In einem Datensatz enthaltene Einträge ::

::::

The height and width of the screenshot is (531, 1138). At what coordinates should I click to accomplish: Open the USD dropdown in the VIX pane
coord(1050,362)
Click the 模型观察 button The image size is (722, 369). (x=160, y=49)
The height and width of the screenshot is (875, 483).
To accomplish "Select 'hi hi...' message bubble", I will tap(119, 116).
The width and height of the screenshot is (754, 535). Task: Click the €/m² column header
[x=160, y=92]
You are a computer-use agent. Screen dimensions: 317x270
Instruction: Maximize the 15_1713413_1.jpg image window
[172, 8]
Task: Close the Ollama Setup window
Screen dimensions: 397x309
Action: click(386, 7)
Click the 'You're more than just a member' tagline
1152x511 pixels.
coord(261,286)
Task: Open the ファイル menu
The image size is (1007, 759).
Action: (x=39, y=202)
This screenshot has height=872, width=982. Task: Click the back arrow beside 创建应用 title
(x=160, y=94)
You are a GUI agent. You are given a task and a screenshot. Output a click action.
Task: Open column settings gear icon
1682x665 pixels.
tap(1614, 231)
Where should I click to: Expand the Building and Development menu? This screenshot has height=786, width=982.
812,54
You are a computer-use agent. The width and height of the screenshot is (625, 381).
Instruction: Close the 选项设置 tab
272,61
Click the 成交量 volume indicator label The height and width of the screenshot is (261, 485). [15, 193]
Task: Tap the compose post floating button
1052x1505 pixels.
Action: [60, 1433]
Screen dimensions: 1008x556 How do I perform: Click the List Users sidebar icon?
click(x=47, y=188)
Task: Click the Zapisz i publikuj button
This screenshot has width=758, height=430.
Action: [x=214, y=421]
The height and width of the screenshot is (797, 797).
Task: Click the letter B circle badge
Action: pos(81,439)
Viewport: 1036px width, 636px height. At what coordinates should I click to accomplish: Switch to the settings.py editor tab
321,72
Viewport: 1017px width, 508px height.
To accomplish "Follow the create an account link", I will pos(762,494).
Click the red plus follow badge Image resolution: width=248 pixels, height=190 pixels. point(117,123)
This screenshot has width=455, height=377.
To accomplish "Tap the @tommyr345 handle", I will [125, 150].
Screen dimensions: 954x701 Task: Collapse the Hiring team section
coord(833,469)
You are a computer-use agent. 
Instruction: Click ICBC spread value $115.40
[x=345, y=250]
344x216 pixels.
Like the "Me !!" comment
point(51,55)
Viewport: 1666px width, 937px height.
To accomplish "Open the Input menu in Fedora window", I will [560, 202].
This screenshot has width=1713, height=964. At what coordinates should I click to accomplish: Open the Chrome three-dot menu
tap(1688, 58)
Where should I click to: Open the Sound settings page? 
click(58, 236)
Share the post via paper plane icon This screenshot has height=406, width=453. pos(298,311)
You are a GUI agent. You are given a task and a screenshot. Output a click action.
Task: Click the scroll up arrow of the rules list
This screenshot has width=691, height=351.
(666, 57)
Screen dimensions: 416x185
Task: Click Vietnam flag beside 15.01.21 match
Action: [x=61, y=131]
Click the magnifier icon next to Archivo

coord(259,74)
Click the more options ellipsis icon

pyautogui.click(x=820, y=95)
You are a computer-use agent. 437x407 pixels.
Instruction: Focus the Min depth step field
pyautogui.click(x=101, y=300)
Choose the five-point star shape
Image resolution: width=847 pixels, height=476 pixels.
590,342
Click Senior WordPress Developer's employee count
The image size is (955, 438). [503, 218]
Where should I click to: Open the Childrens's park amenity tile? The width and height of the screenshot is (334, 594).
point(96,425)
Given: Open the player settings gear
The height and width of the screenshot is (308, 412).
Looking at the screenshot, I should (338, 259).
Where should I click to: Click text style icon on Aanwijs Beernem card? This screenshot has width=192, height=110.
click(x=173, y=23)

::::

Gestellte Aufgabe ::
Überführen Sie das gesamte obige Material Zeile für Zeile in eine nummerierte Liste und lassen Sie dabei alle Leerzeilen weg.

Erwartete Ausgabe ::
1. The height and width of the screenshot is (531, 1138). At what coordinates should I click to accomplish: Open the USD dropdown in the VIX pane
2. coord(1050,362)
3. Click the 模型观察 button The image size is (722, 369). (x=160, y=49)
4. The height and width of the screenshot is (875, 483).
5. To accomplish "Select 'hi hi...' message bubble", I will tap(119, 116).
6. The width and height of the screenshot is (754, 535). Task: Click the €/m² column header
7. [x=160, y=92]
8. You are a computer-use agent. Screen dimensions: 317x270
9. Instruction: Maximize the 15_1713413_1.jpg image window
10. [172, 8]
11. Task: Close the Ollama Setup window
12. Screen dimensions: 397x309
13. Action: click(386, 7)
14. Click the 'You're more than just a member' tagline
15. 1152x511 pixels.
16. coord(261,286)
17. Task: Open the ファイル menu
18. The image size is (1007, 759).
19. Action: (x=39, y=202)
20. This screenshot has height=872, width=982. Task: Click the back arrow beside 创建应用 title
21. (x=160, y=94)
22. You are a GUI agent. You are given a task and a screenshot. Output a click action.
23. Task: Open column settings gear icon
24. 1682x665 pixels.
25. tap(1614, 231)
26. Where should I click to: Expand the Building and Development menu? This screenshot has height=786, width=982.
27. 812,54
28. You are a computer-use agent. The width and height of the screenshot is (625, 381).
29. Instruction: Close the 选项设置 tab
30. 272,61
31. Click the 成交量 volume indicator label The height and width of the screenshot is (261, 485). [15, 193]
32. Task: Tap the compose post floating button
33. 1052x1505 pixels.
34. Action: [60, 1433]
35. Screen dimensions: 1008x556 How do I perform: Click the List Users sidebar icon?
36. click(x=47, y=188)
37. Task: Click the Zapisz i publikuj button
38. This screenshot has width=758, height=430.
39. Action: [x=214, y=421]
40. The height and width of the screenshot is (797, 797).
41. Task: Click the letter B circle badge
42. Action: pos(81,439)
43. Viewport: 1036px width, 636px height. At what coordinates should I click to accomplish: Switch to the settings.py editor tab
44. 321,72
45. Viewport: 1017px width, 508px height.
46. To accomplish "Follow the create an account link", I will pos(762,494).
47. Click the red plus follow badge Image resolution: width=248 pixels, height=190 pixels. point(117,123)
48. This screenshot has width=455, height=377.
49. To accomplish "Tap the @tommyr345 handle", I will [125, 150].
50. Screen dimensions: 954x701 Task: Collapse the Hiring team section
51. coord(833,469)
52. You are a computer-use agent. 
53. Instruction: Click ICBC spread value $115.40
54. [x=345, y=250]
55. 344x216 pixels.
56. Like the "Me !!" comment
57. point(51,55)
58. Viewport: 1666px width, 937px height.
59. To accomplish "Open the Input menu in Fedora window", I will [560, 202].
60. This screenshot has width=1713, height=964. At what coordinates should I click to accomplish: Open the Chrome three-dot menu
61. tap(1688, 58)
62. Where should I click to: Open the Sound settings page? 
63. click(58, 236)
64. Share the post via paper plane icon This screenshot has height=406, width=453. pos(298,311)
65. You are a GUI agent. You are given a task and a screenshot. Output a click action.
66. Task: Click the scroll up arrow of the rules list
67. This screenshot has width=691, height=351.
68. (666, 57)
69. Screen dimensions: 416x185
70. Task: Click Vietnam flag beside 15.01.21 match
71. Action: [x=61, y=131]
72. Click the magnifier icon next to Archivo
73. coord(259,74)
74. Click the more options ellipsis icon
75. pyautogui.click(x=820, y=95)
76. You are a computer-use agent. 437x407 pixels.
77. Instruction: Focus the Min depth step field
78. pyautogui.click(x=101, y=300)
79. Choose the five-point star shape
80. Image resolution: width=847 pixels, height=476 pixels.
81. 590,342
82. Click Senior WordPress Developer's employee count
83. The image size is (955, 438). [503, 218]
84. Where should I click to: Open the Childrens's park amenity tile? The width and height of the screenshot is (334, 594).
85. point(96,425)
86. Given: Open the player settings gear
87. The height and width of the screenshot is (308, 412).
88. Looking at the screenshot, I should (338, 259).
89. Where should I click to: Click text style icon on Aanwijs Beernem card? This screenshot has width=192, height=110.
90. click(x=173, y=23)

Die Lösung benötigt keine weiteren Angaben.